Hoy en día existen tan sólo dos enfermedades infecciosas más graves que la malaria: el sida, aparecido recientemente, y la tuberculosis, que en cambio ha acompañado al hombre moderno desde los inicios. También es estos casos la enfermedad puede ser prevenida por mutaciones, que provocan resistencia.

Encuentro muy interesante otro ejemplo de beneficio de origen cultural en el que el hombre ha demostrado saber actuar mejor que la naturaleza. El hombre es el único mamífero cuya hembra deja de procrear mucho antes de que llegue al final de su vida, hacia los 45-50 años.

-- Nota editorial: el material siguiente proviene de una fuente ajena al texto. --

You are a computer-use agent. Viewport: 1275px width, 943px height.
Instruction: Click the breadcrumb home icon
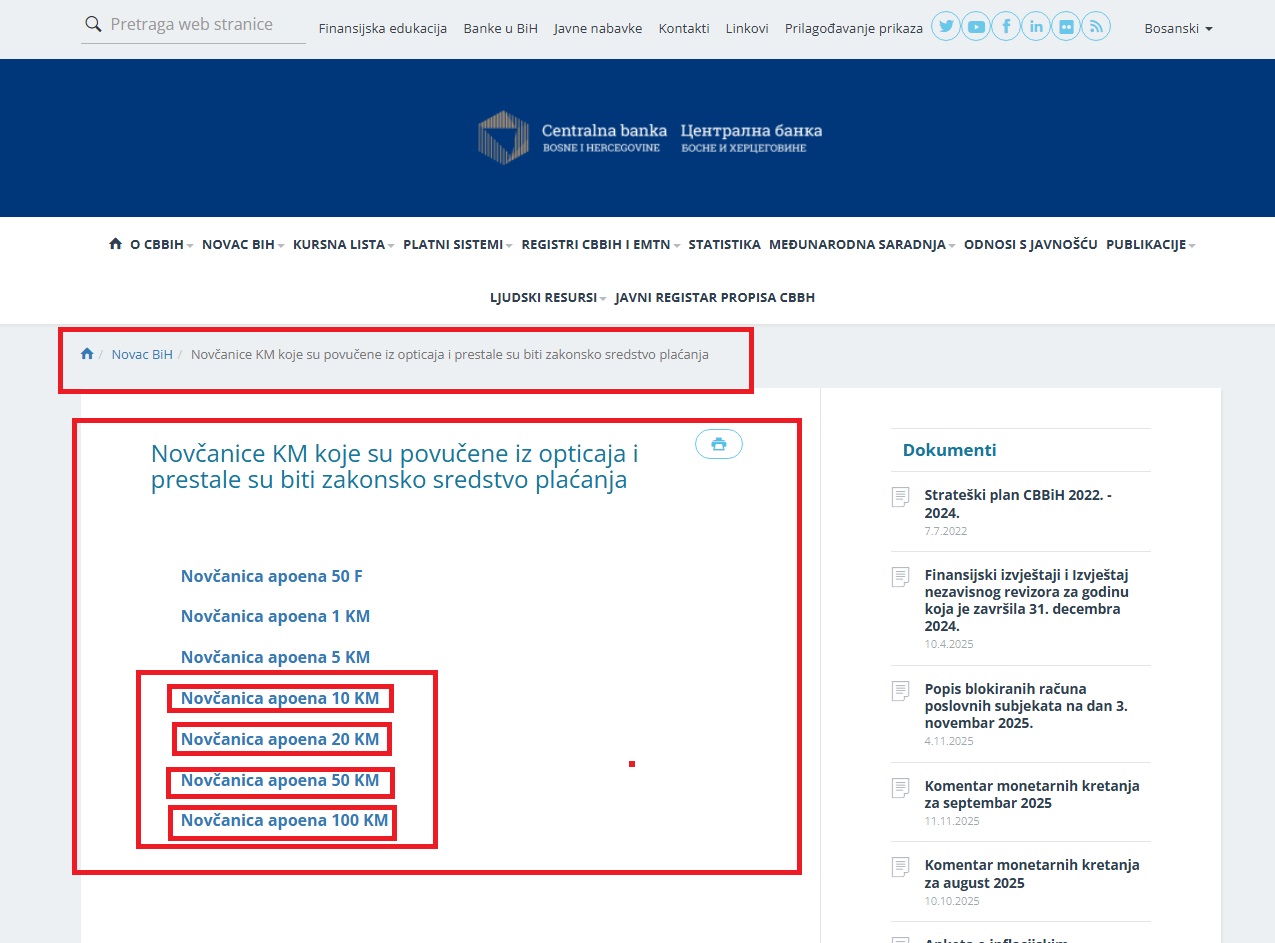[x=87, y=354]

Se trata de la menopausia, es decir, del final de la producción de óvulos y, por tanto, del fin de la fertilidad. Se pregunta uno por qué. Se trata, esto es evidente, de un hecho genético, porque es completamente espontáneo y general. Tiene que haber algún beneficio evolutivo en llegar a ser estéril, pero ¿cuál será? Este fenómeno parece estar en contradicción con los dictados de la selección natural y ciertamente la especie humana es la única que muestra un comportamiento de este tipo.

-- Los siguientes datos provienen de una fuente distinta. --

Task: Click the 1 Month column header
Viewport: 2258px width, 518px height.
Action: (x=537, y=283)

El antropólogo Barry Hewlett descubrió que los pigmeos Africanos tienen una regla moral que tiende a hacer todavía más rígida la menopausia, es decir, a hacerla terminar incluso antes de tiempo, por una buena razón —lo que muy probablemente explica la existencia de dicho fenómeno—. Se trata de la regla por la cual una mujer debe de dejar de quedarse embarazada cuando la primera hija tiene un hijo. La razón es evidente: la madre tiene que dedicarse a ayudar a la hija con su experiencia y no a hacerle la competencia. Es muy verosímil que la menopausia biológica haya tenido en esta causa su principal motivación; difícilmente un mecanismo biológico podría haber tenido la precisión de una regla moral. Resulta evidente que por ignorancia se hablaba en el siglo XIX de salvajes, de barbarie, en relación con todo sistema social anterior al que se consideraba como más avanzado en el mundo occidental. El salvaje no siempre es noble, pero aquellos que han tenido contactos de cierta importancia con las denominadas poblaciones «primitivas» con frecuencia han desarrollado una notable admiración hacia las mismas. Es sorprendente que a finales del XIX pudiera surgir y alcanzar cierta popularidad una teoría cruda e insensible como el darwinismo social, pero Hitler nos lo enseña. Ha sido necesario mucho tiempo, incluso tras la desaparición del darwinismo social, para que se abriera camino y recibiera atención teórica el concepto según el cual varias formas de altruismo, del que la menopausia cultural es un ejemplo, son perfectamente compatibles y explicables, por lo menos en ciertas estructuras sociales y genéticas, con el mecanismo de la selección natural.